Time Limit for Unfair Dismissal Claims
The standard time limit applies: 3 months less 1 day from dismissal.
From no earlier than October 2026, this extends to 6 months under ERA 2025. The government's revised timeline of 3 February 2026 confirms this is expected no earlier than October 2026.
Automatic unfair dismissal does not give extra time. Until the new time limit comes into force, work to the current 3-month deadline.
Compensation for Automatic Unfair Dismissal
Awards may include:
Basic Award
Calculated using age, service, and weekly pay.
→ Basic Award for Unfair Dismissal: How It's Calculated in 2025
Compensatory Award
Covers financial loss. For whistleblowing and health and safety dismissals, no statutory cap applies under current law.

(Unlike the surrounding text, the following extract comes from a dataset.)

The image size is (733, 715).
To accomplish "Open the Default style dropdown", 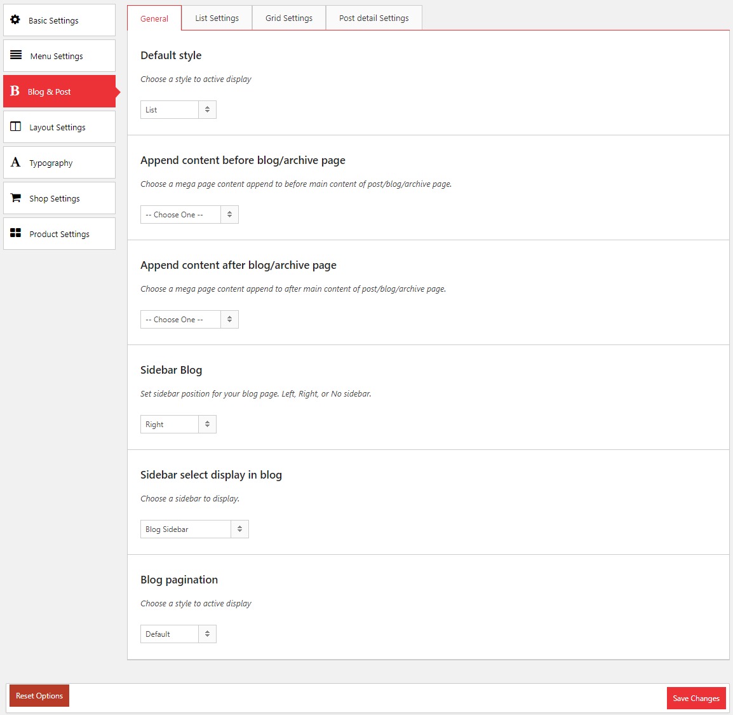I will tap(178, 110).
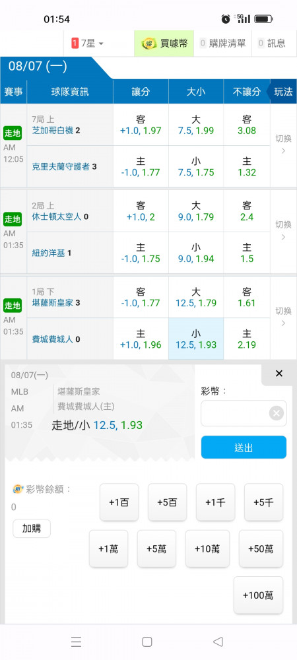297x660 pixels.
Task: Expand 切換 for the 休士頓太空人 game
Action: coord(283,230)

Coming change: From 2027, the compensation cap is being abolished for all unfair dismissal claims, not just whistleblowing and health and safety. This means the distinction between capped and uncapped claims will largely disappear.
→ Compensatory Award for Unfair Dismissal: How It's Calculated
When Automatic and Ordinary Unfair Dismissal Overlap
In some cases, automatic and ordinary unfair dismissal can overlap. Many of these cases involve both:
- Automatic unfair dismissal (reason-based)

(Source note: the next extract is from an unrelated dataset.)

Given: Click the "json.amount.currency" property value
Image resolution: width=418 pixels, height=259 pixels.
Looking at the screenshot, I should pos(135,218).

- Ordinary unfair dismissal (process-based)
Bringing both may preserve fallback arguments if causation is disputed.
Frequently Asked Questions
Do I need two years' service? No. Automatic unfair dismissal applies from day one.
Does "automatic" mean I win? No. You still must prove the dismissal was because of the protected ground.
Can multiple grounds apply? Yes. This often strengthens claims.
Can my employer defend themselves by saying the dismissal was fair? For automatically unfair dismissal, the reason itself is decisive — tribunals do not consider whether the dismissal was "reasonable" in the usual way. However, the employer can argue that the real reason for dismissal was something other than the protected ground.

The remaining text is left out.